Required work => Set down exactly the lines below between the line holding "You are a computer-use agent. 718x533 pixels." and the line holding "Image resolution: width=1024", inclusive; no other line belongs in the answer.
--------
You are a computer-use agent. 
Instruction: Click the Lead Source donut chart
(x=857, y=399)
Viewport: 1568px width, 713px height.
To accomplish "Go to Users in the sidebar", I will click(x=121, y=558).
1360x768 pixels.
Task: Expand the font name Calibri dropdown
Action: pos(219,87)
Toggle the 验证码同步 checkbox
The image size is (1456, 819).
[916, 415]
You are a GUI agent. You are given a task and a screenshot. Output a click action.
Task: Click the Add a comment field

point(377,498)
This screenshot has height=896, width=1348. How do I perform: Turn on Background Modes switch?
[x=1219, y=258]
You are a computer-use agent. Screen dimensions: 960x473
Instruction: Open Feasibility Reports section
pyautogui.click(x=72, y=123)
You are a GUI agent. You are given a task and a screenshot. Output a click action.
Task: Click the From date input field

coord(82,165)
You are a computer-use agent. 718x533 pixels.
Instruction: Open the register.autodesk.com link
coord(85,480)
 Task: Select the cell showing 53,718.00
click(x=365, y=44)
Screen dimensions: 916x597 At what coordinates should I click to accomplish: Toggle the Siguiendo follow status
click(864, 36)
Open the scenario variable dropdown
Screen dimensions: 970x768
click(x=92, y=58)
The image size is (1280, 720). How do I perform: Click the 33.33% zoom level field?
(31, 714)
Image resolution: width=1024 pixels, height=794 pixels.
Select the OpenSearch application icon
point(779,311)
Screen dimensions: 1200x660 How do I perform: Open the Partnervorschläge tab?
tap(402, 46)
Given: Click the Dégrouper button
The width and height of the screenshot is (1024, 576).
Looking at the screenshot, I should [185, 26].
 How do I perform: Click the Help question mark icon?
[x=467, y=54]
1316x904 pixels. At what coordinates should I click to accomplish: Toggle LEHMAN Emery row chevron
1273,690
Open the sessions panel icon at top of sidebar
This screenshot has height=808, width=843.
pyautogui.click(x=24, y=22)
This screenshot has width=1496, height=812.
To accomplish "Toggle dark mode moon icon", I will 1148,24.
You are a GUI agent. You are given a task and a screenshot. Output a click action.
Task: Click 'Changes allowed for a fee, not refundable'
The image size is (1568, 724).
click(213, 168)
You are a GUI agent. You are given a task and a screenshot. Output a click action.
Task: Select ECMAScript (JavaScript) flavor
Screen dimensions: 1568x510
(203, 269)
--------
Completed exercise =>
You are a computer-use agent. 718x533 pixels.
Instruction: Open the register.autodesk.com link
coord(85,480)
 Task: Select the cell showing 53,718.00
click(x=365, y=44)
Screen dimensions: 916x597 At what coordinates should I click to accomplish: Toggle the Siguiendo follow status
click(864, 36)
Open the scenario variable dropdown
Screen dimensions: 970x768
click(x=92, y=58)
The image size is (1280, 720). How do I perform: Click the 33.33% zoom level field?
(31, 714)
Image resolution: width=1024 pixels, height=794 pixels.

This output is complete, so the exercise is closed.